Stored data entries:
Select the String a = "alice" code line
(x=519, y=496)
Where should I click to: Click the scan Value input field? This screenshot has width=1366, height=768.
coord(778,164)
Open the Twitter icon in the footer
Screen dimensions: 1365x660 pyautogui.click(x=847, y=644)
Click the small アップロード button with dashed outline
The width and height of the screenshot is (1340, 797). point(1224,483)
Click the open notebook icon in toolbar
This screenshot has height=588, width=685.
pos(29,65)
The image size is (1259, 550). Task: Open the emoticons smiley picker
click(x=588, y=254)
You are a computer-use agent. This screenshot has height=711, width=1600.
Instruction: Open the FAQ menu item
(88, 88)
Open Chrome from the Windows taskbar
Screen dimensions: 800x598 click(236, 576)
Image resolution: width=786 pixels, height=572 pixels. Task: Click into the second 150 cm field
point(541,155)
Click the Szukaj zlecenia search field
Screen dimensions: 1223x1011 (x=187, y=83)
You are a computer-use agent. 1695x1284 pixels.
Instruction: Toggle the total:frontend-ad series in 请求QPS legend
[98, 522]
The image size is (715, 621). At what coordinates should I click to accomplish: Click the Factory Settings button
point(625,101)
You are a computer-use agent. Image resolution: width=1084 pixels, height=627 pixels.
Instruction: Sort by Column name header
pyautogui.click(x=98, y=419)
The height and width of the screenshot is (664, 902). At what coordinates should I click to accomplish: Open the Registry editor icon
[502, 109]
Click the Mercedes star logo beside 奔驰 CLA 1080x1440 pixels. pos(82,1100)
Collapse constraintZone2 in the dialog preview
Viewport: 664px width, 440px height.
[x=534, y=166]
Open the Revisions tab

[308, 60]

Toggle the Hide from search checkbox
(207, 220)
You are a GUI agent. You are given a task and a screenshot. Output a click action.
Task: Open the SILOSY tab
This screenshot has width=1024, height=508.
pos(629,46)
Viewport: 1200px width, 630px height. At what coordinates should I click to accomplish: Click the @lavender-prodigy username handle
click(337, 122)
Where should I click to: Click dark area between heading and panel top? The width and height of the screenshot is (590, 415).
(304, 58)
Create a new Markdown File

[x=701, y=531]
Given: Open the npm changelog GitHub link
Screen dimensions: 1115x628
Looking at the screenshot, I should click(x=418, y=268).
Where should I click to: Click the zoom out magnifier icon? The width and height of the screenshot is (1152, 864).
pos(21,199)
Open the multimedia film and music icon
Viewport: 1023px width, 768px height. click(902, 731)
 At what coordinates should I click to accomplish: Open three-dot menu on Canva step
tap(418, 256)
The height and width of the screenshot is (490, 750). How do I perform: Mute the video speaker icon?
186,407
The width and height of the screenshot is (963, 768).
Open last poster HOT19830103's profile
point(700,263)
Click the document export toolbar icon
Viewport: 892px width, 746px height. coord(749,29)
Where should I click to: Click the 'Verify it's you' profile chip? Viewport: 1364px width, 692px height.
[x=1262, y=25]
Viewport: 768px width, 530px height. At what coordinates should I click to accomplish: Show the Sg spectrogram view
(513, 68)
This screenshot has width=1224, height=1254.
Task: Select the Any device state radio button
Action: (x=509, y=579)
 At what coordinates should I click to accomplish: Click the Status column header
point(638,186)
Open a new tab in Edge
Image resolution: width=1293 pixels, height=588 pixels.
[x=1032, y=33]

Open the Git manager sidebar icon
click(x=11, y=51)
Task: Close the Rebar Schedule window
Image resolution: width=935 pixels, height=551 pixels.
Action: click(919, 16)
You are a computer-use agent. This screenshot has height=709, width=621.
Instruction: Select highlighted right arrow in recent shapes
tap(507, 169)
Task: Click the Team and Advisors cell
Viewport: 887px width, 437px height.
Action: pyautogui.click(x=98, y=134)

■ **Task to carry out**:
Match on "agent" and report each line of the data above that has it.

■ **Output**:
You are a computer-use agent. This screenshot has height=711, width=1600.
You are a computer-use agent. 1695x1284 pixels.
You are a computer-use agent. Image resolution: width=1084 pixels, height=627 pixels.
You are a GUI agent. You are given a task and a screenshot. Output a click action.
You are a computer-use agent. This screenshot has height=709, width=621.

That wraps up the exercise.